跳到主要内容

📘 Building the Hybrid Search Pipeline

In this section, we'll construct a hybrid search pipeline that combines the power of vector search for semantic similarity with the precision of full-text search. We'll use MongoDB's aggregation framework to create this pipeline.

3.1 Vector Search Stage

The first stage of our pipeline will be the vector search.

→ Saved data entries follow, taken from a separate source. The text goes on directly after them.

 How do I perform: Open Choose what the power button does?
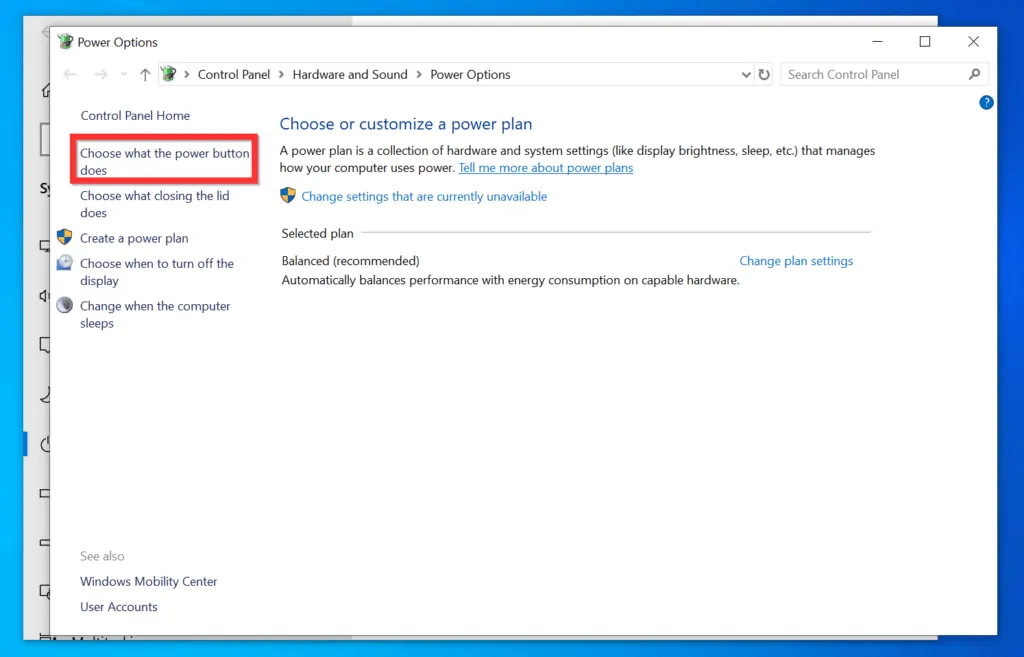tap(164, 161)
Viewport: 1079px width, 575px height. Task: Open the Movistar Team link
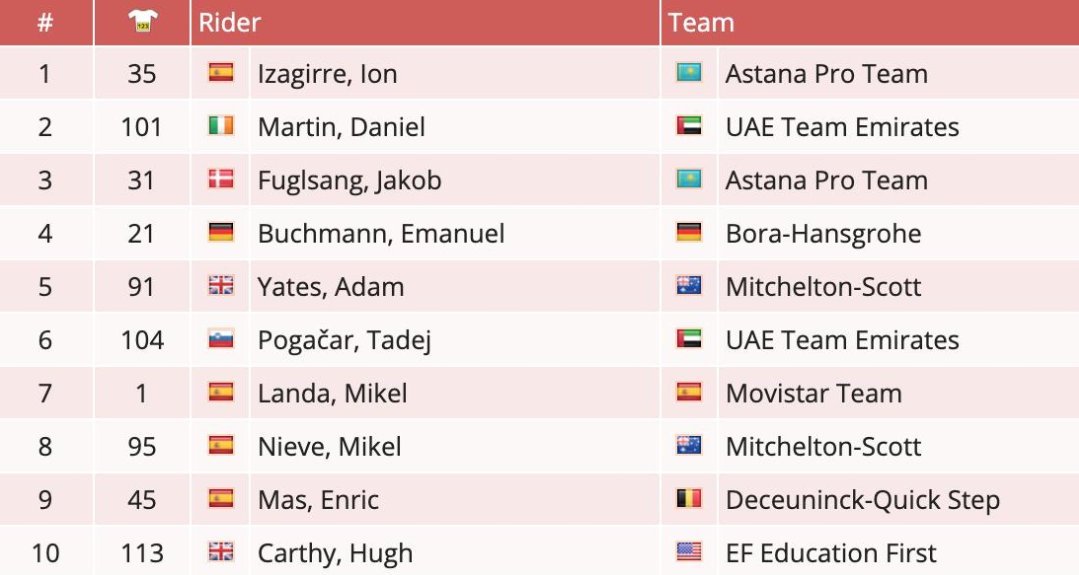(813, 393)
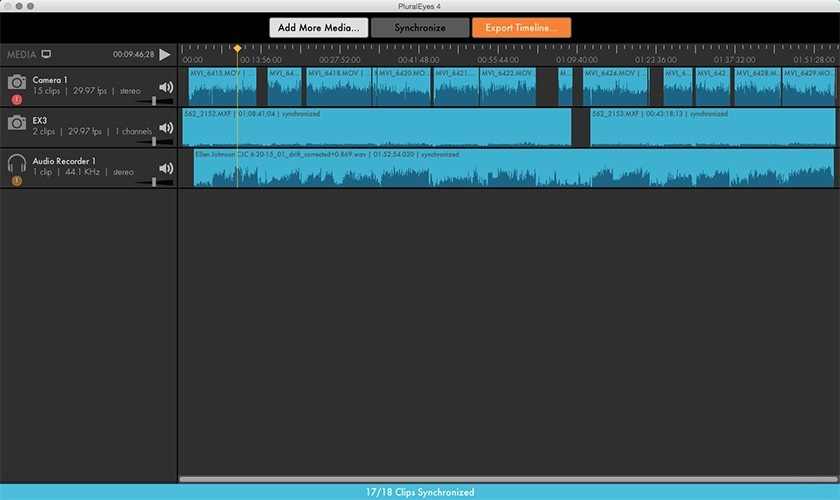Click the horizontal timeline scrollbar

coord(508,479)
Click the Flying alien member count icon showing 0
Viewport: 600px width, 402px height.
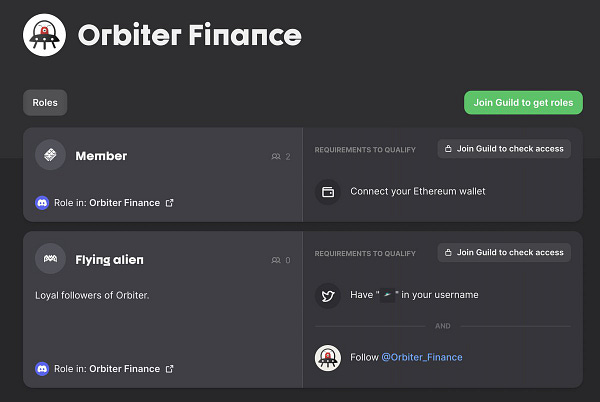tap(276, 260)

This allows us to find books with synopses that are semantically similar to our query.


{
$vectorSearch: {
index: "books_synopsis_vector",
path: "embeddings",
queryVector: [0.1, -0.2, 0.3, ...], // Your query vector here
numCandidates: 100,
limit: 20
}
}

Let's break this down:

  • index: The name of your vector index.
  • path: The field containing your embeddings.
  • queryVector: The vector representation of your search query.
  • numCandidates: The number of initial candidates to consider.
  • limit: The maximum number of results to return from this stage.

3.2 Text Search Stage

Next, we'll add a text search stage to find books based on title and author matches.

{
$search: {
index: "books_text_index",
compound: {
should: [
{
text: {
query: "your search query",
path: "title",
score: { boost: { value: 3 } }
}
},
{
text: {
query: "your search query",
path: "authors.name",
score: { boost: { value: 2 } }
}
}
]
}
}
}

Key points:

  • We're using a compound query with "should" clauses.
  • We search in both title and authors.name fields.
  • The boost values (3 for title, 2 for author) give more weight to title matches.